Autonomous indoor mobile robots can navigate reliably to metric coordinates using established frameworks such as ROS 2 Navigation 2, yet they lack the ability to interpret natural language instructions that express intent rather than positions. Vision-Language Models offer the semantic reasoning required to bridge this gap, but their inference latency (2-9 seconds per decision on consumer hardware) and session-by-session amnesia limit practical deployment. This paper presents the Semantic Autonomy Stack, a six-layer reference framework for semantically autonomous indoor navigation, and validates a complete instance featuring hybrid deterministic-VLM reasoning and cross-robot adaptive memory on physical robots with off-the-shelf edge hardware.
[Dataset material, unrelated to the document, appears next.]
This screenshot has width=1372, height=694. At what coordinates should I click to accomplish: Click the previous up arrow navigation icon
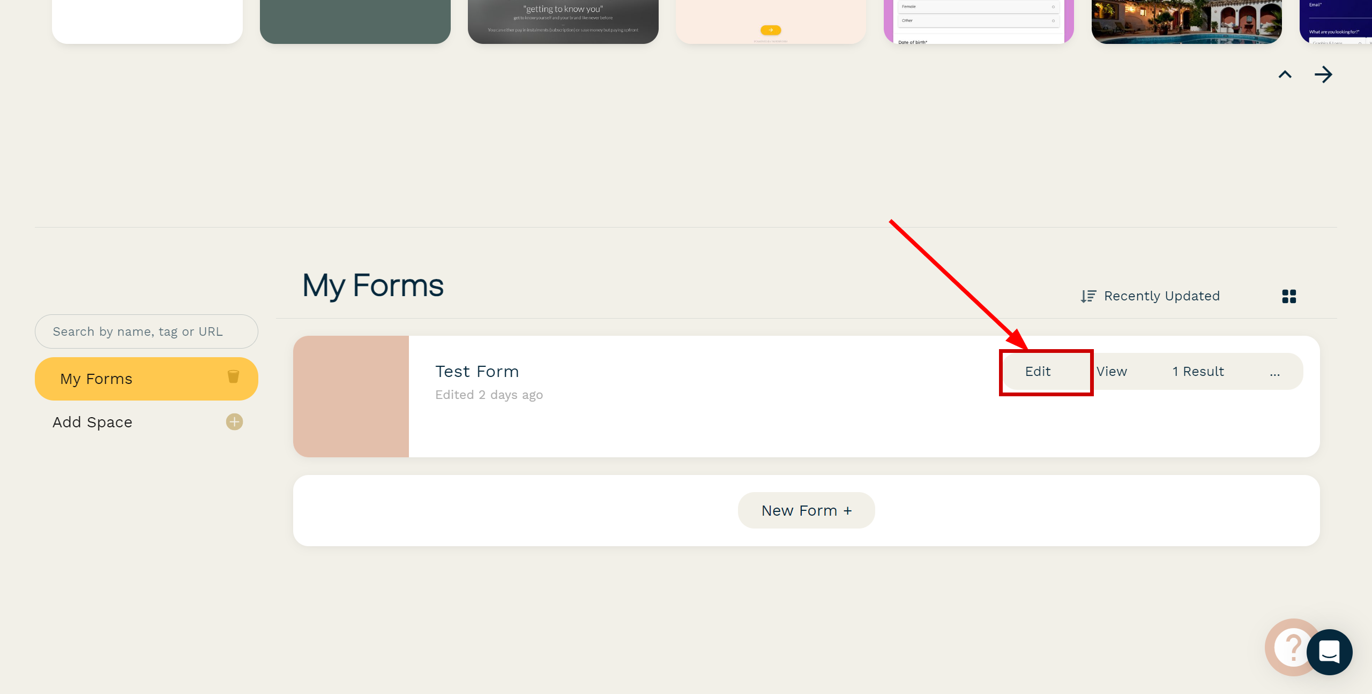click(1285, 73)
A seven-step parametric resolver handles 88% of instructions in under 0.1 milliseconds without invoking a language model, camera, or GPU; only genuinely ambiguous instructions escalate to VLM reasoning. A five-category semantic memory framework with explicit scope taxonomy (global environment knowledge, per-operator preferences, per-robot capabilities) enables cross-session learning and cross-robot knowledge transfer: preferences learned through VLM interactions on one robot are promoted to deterministic resolution and transferred to a second robot via a shared compiled digest, achieving a measured latency reduction of 103,000-fold. Experimental validation on two custom-built differential-drive robots across 82 scenario-level decisions and three sessions demonstrates 100% semantic transfer accuracy (33/33, 95% CI [0.894, 1.000]), 100% semantic resolution accuracy, and concurrent multi-robot operation feasibility - all on Raspberry Pi 5 platforms with no onboard GPU, requiring zero training data.